Dear Terry,
You risk of repeating old argumentative patterns when you post a comment that shows the danger of going off half-cocked. You may think that you are writing an insightful but unpolished post. This is not so as I see it. In the rush to send off a swift reply, you failed to read carefully what I wrote. You did not respond to or disprove my comment. You did not read what I wrote carefully, nor analyze it well enough to offer a reply. In the rush to reply, you’ve put forward a hasty argument that get what I wrote wrong. One result is a confused reply.
Your key objection seems to be that I wrote: “knowledge is a property of consciousness.” You claim that this sentence entails "a false noun-verb developments.” You must show that this is so, and why. You don’t.
I wrote a process description. A process description examines aspects of phen0mena that must be considered as processes in a relational network or matrix. To say that “knowledge is a property of consciousness” is not like saying, “this battery belongs here at the base of the power transmission unit.” I did not bolt together inanimate things. I described relations among processes.

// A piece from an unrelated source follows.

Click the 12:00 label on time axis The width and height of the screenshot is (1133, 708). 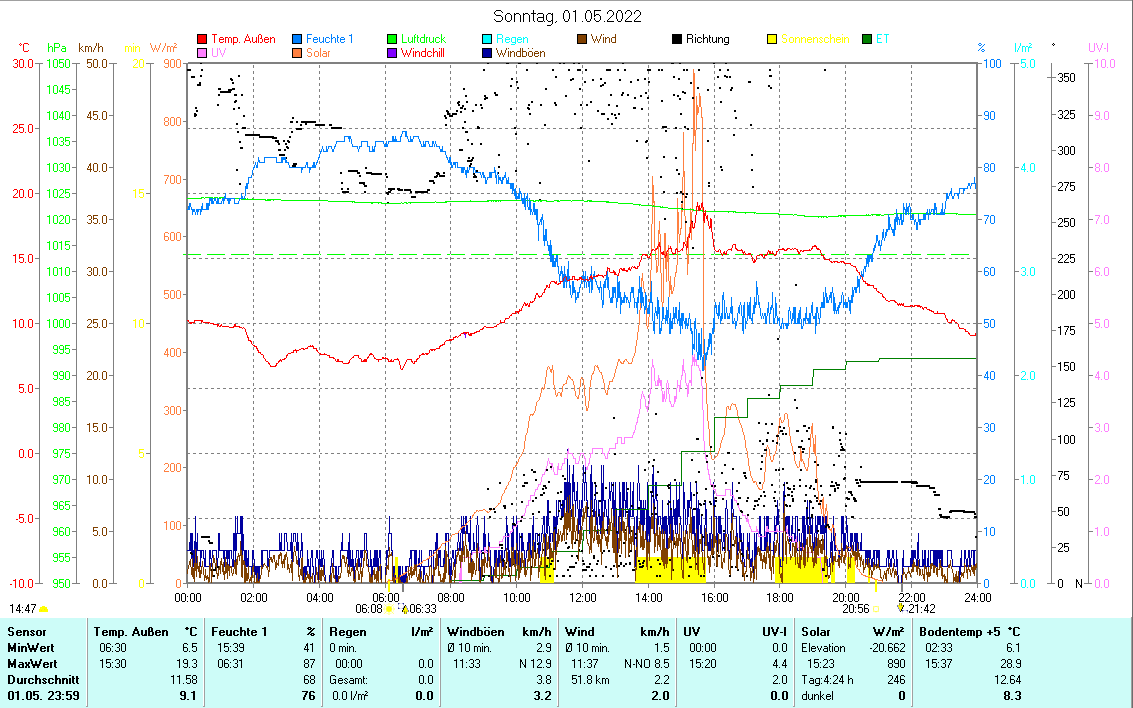(x=583, y=597)
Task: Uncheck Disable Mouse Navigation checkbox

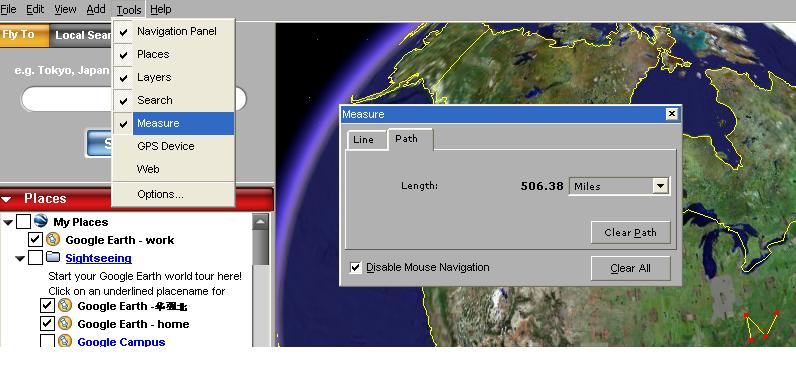Action: pyautogui.click(x=356, y=267)
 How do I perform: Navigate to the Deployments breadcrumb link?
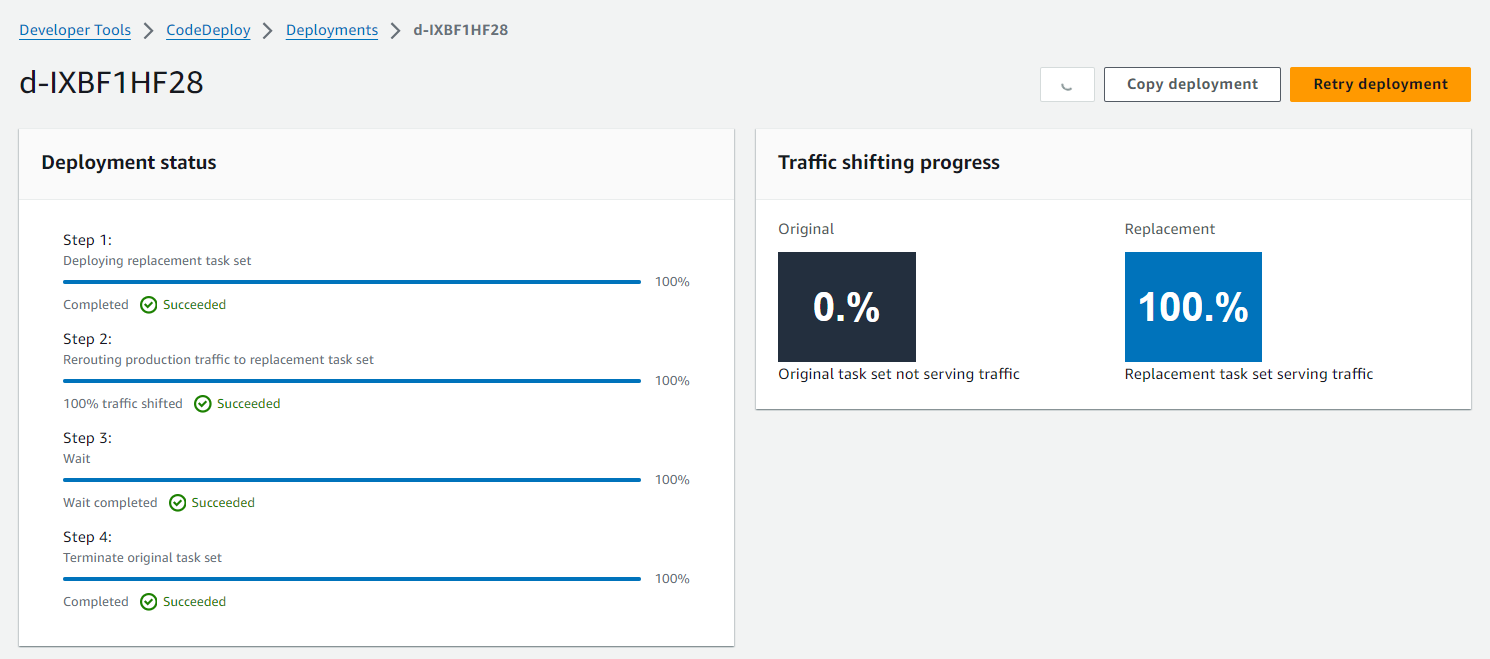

Further, I explained why this proposition doesn’t really answer the question. Data and information may be stored and treated mechanically. They may thus be defined in a fairly crisp way. Whether that definition is right or wrong, limited or extensive, a technology or a technical system may be strictly defined. In contrast, knowledge requires fluid definitions, and these definitions must always be framed in terms of the context and application.
The context and application involve the living systems that generate knowledge.
Knowledge is a property of consciousness. Information may be stored. Knowledge must be embodied. A computer may store information. Only a human being may embody knowledge. Some higher mammals clearly embody knowledge, as do some other animals. Since they do not represent their knowledge or create information, I did not consider them.
What I wrote, explicitly, it that knowledge is a process rather than a thing. We can describe the subs-systems of the knowing process as parts of the larger and smaller systems off which they are a part. In that sense, it may sound as though I am writing about things, but only if you read the sentence out of context. I was describing a process. To write: “knowledge is a property of consciousness” is something like writing: “the perfect cutting edge of sword begins to emerge after folding and hammering the steel out 300 times. This give it the right temper, and it gives the steel properties that allow it to take a strong, durable edge. It is important to quench the blade at temperature [x] for the first 50 quenches, changing the temperature of the quench to [x-1 ... x-2 ... x-3] during there last stages, down to [y] for the final quench.” It may seem that I am describing an object, but I am describing a process. The end result of this process is to produce an object perfectly fitted for a role in another process.
This does not simply describe a sword, but a rage of issues embodied in a tradition and a culture. Catharina Blomberg takes this approach in _The Heart of the Warrior. Origins and Religious Background of the Samurai System in Feudal Japan_, describing networks of culture, ethos, ethics, behavior, and artifacts that once constituted the living and difficult to describe processes of a way of life.
https://www.amazon.co.uk/Heart-Warrior-Religious-Background-1995-01-19/dp/B01FKTK8L6
https://www.amazon.com/Heart-Warrior-Origins-Religious-Background/dp/1873410131
Seen from another perspective in the system, we must describe the warriors and the traditions of the great samurai families:
https://www.amazon.co.uk/Autumn-Lightning-Education-American-Samurai/dp/1570621152
https://www.amazon.com/Autumn-Lightning-Education-American-Samurai/dp/1570621152
I do not suggest that you need attend to the intricacies of samurai culture. I do assert that you must be able to understand the nature of process descriptions, and the role they play enlarger networks of behavior, culture, and knowledge to address these kinds of problems fruitfully.
There are several giant figures in learning to describe process issues — in many cases, the work models the kinds of steps that we must take; in some cases that actually describe how to to do it.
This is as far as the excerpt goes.